[Data items]
::::::::::
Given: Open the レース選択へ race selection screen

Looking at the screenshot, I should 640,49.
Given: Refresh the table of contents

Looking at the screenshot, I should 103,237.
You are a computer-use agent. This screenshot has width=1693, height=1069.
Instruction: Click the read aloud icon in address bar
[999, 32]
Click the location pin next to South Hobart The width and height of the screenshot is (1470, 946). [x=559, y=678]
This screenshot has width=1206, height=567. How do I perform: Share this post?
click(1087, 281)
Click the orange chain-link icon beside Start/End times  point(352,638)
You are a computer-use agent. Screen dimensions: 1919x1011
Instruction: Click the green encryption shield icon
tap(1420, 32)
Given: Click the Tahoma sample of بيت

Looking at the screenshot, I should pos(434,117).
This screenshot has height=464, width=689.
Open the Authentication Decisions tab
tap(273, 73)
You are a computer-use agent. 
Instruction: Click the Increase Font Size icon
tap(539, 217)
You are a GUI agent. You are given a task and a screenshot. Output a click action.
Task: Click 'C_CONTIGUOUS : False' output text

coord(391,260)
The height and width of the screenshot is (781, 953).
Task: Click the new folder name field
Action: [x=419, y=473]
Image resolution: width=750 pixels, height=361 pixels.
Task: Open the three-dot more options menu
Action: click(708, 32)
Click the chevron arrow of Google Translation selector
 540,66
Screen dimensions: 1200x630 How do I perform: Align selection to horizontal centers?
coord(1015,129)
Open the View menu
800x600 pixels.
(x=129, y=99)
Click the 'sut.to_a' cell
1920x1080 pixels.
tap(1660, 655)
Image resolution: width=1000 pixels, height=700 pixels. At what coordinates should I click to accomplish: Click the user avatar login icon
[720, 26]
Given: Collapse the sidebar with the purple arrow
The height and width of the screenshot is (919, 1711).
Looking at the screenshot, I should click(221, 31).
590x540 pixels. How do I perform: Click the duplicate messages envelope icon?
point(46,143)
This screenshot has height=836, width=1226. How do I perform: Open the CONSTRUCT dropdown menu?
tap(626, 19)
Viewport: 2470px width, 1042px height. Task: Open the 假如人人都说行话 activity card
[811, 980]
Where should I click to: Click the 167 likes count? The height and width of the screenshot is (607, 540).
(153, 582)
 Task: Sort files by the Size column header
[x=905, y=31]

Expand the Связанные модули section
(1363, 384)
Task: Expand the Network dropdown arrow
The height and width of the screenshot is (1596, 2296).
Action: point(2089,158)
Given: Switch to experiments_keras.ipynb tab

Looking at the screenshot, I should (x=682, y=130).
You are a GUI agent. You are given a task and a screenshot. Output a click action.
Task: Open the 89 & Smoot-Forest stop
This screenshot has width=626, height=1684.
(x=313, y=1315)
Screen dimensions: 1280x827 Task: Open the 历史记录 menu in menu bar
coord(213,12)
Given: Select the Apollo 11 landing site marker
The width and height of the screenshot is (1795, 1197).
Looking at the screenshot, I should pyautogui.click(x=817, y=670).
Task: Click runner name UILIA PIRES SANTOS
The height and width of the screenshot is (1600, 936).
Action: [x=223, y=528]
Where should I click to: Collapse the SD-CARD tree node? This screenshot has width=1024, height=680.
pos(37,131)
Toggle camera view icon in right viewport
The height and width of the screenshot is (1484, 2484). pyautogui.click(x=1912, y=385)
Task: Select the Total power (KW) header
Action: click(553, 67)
::::::::::
Gather each line of the data above that contains the string "Collapse", treating uppercase and lowercase letters as distinct.

Given: Collapse the sidebar with the purple arrow
Where should I click to: Collapse the SD-CARD tree node? This screenshot has width=1024, height=680.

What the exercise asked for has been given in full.